Though it's based on a 2,000-year-old tradition that used to involve lighting a paper lantern and letting it float away into the sky, modern lantern festivals in China have definitely taken a turn for the artistic. Some of the 40 LED-powered light scenes feature lantern sculptures up to 30 feet tall, sprawling over seven acres of Snug Harbor starting Nov. 29. 

Yes, that’s in Staten Island, but if you like being silly, over-the-top holiday decorations and a photography challenge, the NYC Lantern Festival is a delightful way to spend a good hour or more outdoors — not something many places in the city can claim this time of year.

things to do in nyc lantern festival snug harbor staten island

 

They range from creatures like Chinese dragons and flamingos to a mushroom garden, reindeer and grand Chinese architecture, including a recreation of an Imperial palace.

The lanterns, created by Chinese artisans, form landscapes both straight out of Alice in Wonderland and realistic scenes with impressively detailed animals like hippos and meerkats. Light tunnels, traditional touches like a wall of actual lanterns, and oddities including a shark tunnel and dinosaurs make for a whimsical stroll through the garden.

“I wanted to take a classic Chinese tradition and transform it into an unforgettable event in the United States,” says Conglin Miao, one of the producers at New York Events & Entertainment, a new local production company focusing on cultural events. “I think of the NYC Winter Lantern Festival as an immersive, creative and unique display of lights and art, an awe-inspiring place for everyone to enjoy.”

things to do in nyc lantern festival snug harbor staten island

There’s music while you walk among the exhibits, alternating between Christmas standards and instrumental Chinese songs, as well as periodic live entertainment on a main stage. If you get hungry, organizers say there will be food trucks on site (but also, also both ends of the Staten Island Ferry terminal have quick-service restaurants and bars).

Here are a few tips for making the most of your visit to the NYC Lantern Festival:

1. The NYC Lantern Festival doesn’t open until 5 p.m., which is after sundown, so you’ll have to get creative if you plan to take any selfies. (Tip: Bring a light source.)

2. There is a path made of soft interlocking “stones” winding through the light sculptures but it’s not always even, so wear sturdy shoes.

3. We recommend taking a rideshare service to get to and from the Staten Island Ferry terminal to the garden. Though the event has a shuttle bus, there were no signs posted for it during the event’s opening night.

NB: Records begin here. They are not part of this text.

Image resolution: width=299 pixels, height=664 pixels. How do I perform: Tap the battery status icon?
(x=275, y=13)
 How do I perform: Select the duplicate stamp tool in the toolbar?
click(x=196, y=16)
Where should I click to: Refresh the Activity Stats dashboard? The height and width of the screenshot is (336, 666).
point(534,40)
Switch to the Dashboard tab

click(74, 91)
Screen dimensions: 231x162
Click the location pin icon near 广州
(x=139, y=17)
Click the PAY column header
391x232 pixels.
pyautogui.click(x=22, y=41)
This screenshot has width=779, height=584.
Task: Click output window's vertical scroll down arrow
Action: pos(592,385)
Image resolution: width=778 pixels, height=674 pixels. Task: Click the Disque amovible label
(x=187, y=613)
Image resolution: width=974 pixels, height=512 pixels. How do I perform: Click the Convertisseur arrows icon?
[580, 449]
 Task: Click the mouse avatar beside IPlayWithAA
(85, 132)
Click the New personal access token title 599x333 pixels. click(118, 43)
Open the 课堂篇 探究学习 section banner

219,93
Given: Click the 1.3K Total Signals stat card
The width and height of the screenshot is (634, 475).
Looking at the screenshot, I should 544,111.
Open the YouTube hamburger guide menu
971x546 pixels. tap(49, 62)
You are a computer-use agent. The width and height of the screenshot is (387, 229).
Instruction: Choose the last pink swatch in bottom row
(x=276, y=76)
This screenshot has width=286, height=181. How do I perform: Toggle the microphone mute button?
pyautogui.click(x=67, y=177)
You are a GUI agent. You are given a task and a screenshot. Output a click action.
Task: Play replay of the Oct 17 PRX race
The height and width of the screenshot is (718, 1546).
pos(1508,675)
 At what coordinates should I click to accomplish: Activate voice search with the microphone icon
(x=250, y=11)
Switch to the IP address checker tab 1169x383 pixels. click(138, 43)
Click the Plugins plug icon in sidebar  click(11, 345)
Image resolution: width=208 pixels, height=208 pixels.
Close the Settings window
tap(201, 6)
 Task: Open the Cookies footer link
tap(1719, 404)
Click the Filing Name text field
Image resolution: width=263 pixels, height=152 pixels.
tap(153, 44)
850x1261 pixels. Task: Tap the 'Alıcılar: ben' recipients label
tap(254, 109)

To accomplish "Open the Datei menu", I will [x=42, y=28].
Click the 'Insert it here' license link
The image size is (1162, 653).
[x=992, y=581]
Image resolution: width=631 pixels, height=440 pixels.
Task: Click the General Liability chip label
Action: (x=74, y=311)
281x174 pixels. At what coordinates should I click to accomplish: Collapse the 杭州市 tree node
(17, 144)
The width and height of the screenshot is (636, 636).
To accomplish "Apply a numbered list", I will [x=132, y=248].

Lantern festivals are a 2,000-year-old Chinese tradition though it’s usually held in February or early March to mark the last day of New Year’s festivities, according to the Chinese calendar. Snug Harbor is renown for its authentic Chinese Scholar’s Garden, based on the gardens popular during the Ming Dynasty (1368-1644 AD). All the structures and even paving materials came from Suzhou, China, with the garden featuring stunning rock formations, eight pavilions, a bamboo forest path, waterfalls and a Koi pond.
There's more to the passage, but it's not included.